### Stored entries
* * * * * * * * *

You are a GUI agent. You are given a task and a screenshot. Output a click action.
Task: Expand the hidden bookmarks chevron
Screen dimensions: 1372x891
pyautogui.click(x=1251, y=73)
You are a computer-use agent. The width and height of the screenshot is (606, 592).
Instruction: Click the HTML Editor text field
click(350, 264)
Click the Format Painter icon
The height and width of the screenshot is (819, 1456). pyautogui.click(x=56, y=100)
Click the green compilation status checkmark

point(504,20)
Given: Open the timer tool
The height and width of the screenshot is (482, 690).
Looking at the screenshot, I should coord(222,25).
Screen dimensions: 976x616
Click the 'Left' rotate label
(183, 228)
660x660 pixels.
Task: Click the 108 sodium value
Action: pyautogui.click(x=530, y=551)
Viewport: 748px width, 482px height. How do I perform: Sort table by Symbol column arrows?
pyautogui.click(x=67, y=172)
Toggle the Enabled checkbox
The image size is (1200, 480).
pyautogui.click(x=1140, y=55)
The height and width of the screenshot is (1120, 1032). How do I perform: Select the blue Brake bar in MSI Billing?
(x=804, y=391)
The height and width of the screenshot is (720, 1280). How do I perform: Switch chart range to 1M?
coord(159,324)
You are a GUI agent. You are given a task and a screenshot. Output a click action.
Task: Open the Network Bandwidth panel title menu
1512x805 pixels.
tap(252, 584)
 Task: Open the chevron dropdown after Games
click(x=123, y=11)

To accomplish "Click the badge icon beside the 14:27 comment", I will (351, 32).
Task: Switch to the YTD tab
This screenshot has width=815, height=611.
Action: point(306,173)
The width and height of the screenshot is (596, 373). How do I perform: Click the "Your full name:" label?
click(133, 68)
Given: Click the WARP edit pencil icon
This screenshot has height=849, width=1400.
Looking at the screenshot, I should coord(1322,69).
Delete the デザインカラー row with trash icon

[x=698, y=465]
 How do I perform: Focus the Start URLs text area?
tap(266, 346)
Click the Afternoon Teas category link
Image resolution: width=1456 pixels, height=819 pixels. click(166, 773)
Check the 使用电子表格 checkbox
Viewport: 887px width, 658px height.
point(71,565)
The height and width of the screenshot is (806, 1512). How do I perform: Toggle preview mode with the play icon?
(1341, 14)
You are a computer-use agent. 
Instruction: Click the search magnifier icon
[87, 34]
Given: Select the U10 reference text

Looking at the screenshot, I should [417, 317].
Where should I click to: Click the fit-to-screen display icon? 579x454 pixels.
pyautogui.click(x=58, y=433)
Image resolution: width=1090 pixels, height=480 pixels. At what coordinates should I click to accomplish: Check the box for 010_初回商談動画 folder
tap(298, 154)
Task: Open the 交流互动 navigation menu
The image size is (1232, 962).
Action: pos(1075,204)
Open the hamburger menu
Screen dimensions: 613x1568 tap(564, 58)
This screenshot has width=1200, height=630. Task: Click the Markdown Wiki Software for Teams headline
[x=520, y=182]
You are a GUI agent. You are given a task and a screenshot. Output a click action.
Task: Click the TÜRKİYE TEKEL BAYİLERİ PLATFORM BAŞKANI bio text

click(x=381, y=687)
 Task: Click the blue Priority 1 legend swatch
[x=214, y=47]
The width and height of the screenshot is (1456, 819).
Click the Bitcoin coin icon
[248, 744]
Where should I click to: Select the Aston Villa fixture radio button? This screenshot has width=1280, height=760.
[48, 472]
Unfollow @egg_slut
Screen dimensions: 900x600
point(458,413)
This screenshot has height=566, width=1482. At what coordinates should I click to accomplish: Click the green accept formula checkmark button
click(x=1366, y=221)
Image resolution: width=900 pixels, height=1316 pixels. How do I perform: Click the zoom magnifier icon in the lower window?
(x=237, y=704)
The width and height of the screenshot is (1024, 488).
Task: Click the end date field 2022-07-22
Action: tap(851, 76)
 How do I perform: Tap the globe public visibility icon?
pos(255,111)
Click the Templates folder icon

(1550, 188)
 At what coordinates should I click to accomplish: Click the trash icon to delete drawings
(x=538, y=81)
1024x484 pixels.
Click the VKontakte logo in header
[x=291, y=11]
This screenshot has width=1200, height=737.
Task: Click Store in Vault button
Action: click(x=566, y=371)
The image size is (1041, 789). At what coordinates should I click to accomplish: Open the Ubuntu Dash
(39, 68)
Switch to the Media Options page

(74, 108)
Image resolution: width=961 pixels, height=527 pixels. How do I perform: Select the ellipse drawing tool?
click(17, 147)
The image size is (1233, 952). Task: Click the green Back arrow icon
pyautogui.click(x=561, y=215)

* * * * * * * * *

### Aim
Edit the stored entries above so that each occurrence of "How do I perform" becomes "How can I do", with every other character left as it is.

### Written answer
You are a GUI agent. You are given a task and a screenshot. Output a click action.
Task: Expand the hidden bookmarks chevron
Screen dimensions: 1372x891
pyautogui.click(x=1251, y=73)
You are a computer-use agent. The width and height of the screenshot is (606, 592).
Instruction: Click the HTML Editor text field
click(350, 264)
Click the Format Painter icon
The height and width of the screenshot is (819, 1456). pyautogui.click(x=56, y=100)
Click the green compilation status checkmark

point(504,20)
Given: Open the timer tool
The height and width of the screenshot is (482, 690).
Looking at the screenshot, I should coord(222,25).
Screen dimensions: 976x616
Click the 'Left' rotate label
(183, 228)
660x660 pixels.
Task: Click the 108 sodium value
Action: pyautogui.click(x=530, y=551)
Viewport: 748px width, 482px height. How can I do: Sort table by Symbol column arrows?
pyautogui.click(x=67, y=172)
Toggle the Enabled checkbox
The image size is (1200, 480).
pyautogui.click(x=1140, y=55)
The height and width of the screenshot is (1120, 1032). How can I do: Select the blue Brake bar in MSI Billing?
(x=804, y=391)
The height and width of the screenshot is (720, 1280). How can I do: Switch chart range to 1M?
coord(159,324)
You are a GUI agent. You are given a task and a screenshot. Output a click action.
Task: Open the Network Bandwidth panel title menu
1512x805 pixels.
tap(252, 584)
 Task: Open the chevron dropdown after Games
click(x=123, y=11)

To accomplish "Click the badge icon beside the 14:27 comment", I will (351, 32).
Task: Switch to the YTD tab
This screenshot has width=815, height=611.
Action: point(306,173)
The width and height of the screenshot is (596, 373). How can I do: Click the "Your full name:" label?
click(133, 68)
Given: Click the WARP edit pencil icon
This screenshot has height=849, width=1400.
Looking at the screenshot, I should coord(1322,69).
Delete the デザインカラー row with trash icon

[x=698, y=465]
 How can I do: Focus the Start URLs text area?
tap(266, 346)
Click the Afternoon Teas category link
Image resolution: width=1456 pixels, height=819 pixels. click(166, 773)
Check the 使用电子表格 checkbox
Viewport: 887px width, 658px height.
point(71,565)
The height and width of the screenshot is (806, 1512). How can I do: Toggle preview mode with the play icon?
(1341, 14)
You are a computer-use agent. 
Instruction: Click the search magnifier icon
[87, 34]
Given: Select the U10 reference text

Looking at the screenshot, I should [417, 317].
Where should I click to: Click the fit-to-screen display icon? 579x454 pixels.
pyautogui.click(x=58, y=433)
Image resolution: width=1090 pixels, height=480 pixels. At what coordinates should I click to accomplish: Check the box for 010_初回商談動画 folder
tap(298, 154)
Task: Open the 交流互动 navigation menu
The image size is (1232, 962).
Action: pos(1075,204)
Open the hamburger menu
Screen dimensions: 613x1568 tap(564, 58)
This screenshot has width=1200, height=630. Task: Click the Markdown Wiki Software for Teams headline
[x=520, y=182]
You are a GUI agent. You are given a task and a screenshot. Output a click action.
Task: Click the TÜRKİYE TEKEL BAYİLERİ PLATFORM BAŞKANI bio text

click(x=381, y=687)
 Task: Click the blue Priority 1 legend swatch
[x=214, y=47]
The width and height of the screenshot is (1456, 819).
Click the Bitcoin coin icon
[248, 744]
Where should I click to: Select the Aston Villa fixture radio button? This screenshot has width=1280, height=760.
[48, 472]
Unfollow @egg_slut
Screen dimensions: 900x600
point(458,413)
This screenshot has height=566, width=1482. At what coordinates should I click to accomplish: Click the green accept formula checkmark button
click(x=1366, y=221)
Image resolution: width=900 pixels, height=1316 pixels. How can I do: Click the zoom magnifier icon in the lower window?
(x=237, y=704)
The width and height of the screenshot is (1024, 488).
Task: Click the end date field 2022-07-22
Action: tap(851, 76)
 How can I do: Tap the globe public visibility icon?
pos(255,111)
Click the Templates folder icon

(1550, 188)
 At what coordinates should I click to accomplish: Click the trash icon to delete drawings
(x=538, y=81)
1024x484 pixels.
Click the VKontakte logo in header
[x=291, y=11]
This screenshot has width=1200, height=737.
Task: Click Store in Vault button
Action: click(x=566, y=371)
The image size is (1041, 789). At what coordinates should I click to accomplish: Open the Ubuntu Dash
(39, 68)
Switch to the Media Options page

(74, 108)
Image resolution: width=961 pixels, height=527 pixels. How can I do: Select the ellipse drawing tool?
click(17, 147)
The image size is (1233, 952). Task: Click the green Back arrow icon
pyautogui.click(x=561, y=215)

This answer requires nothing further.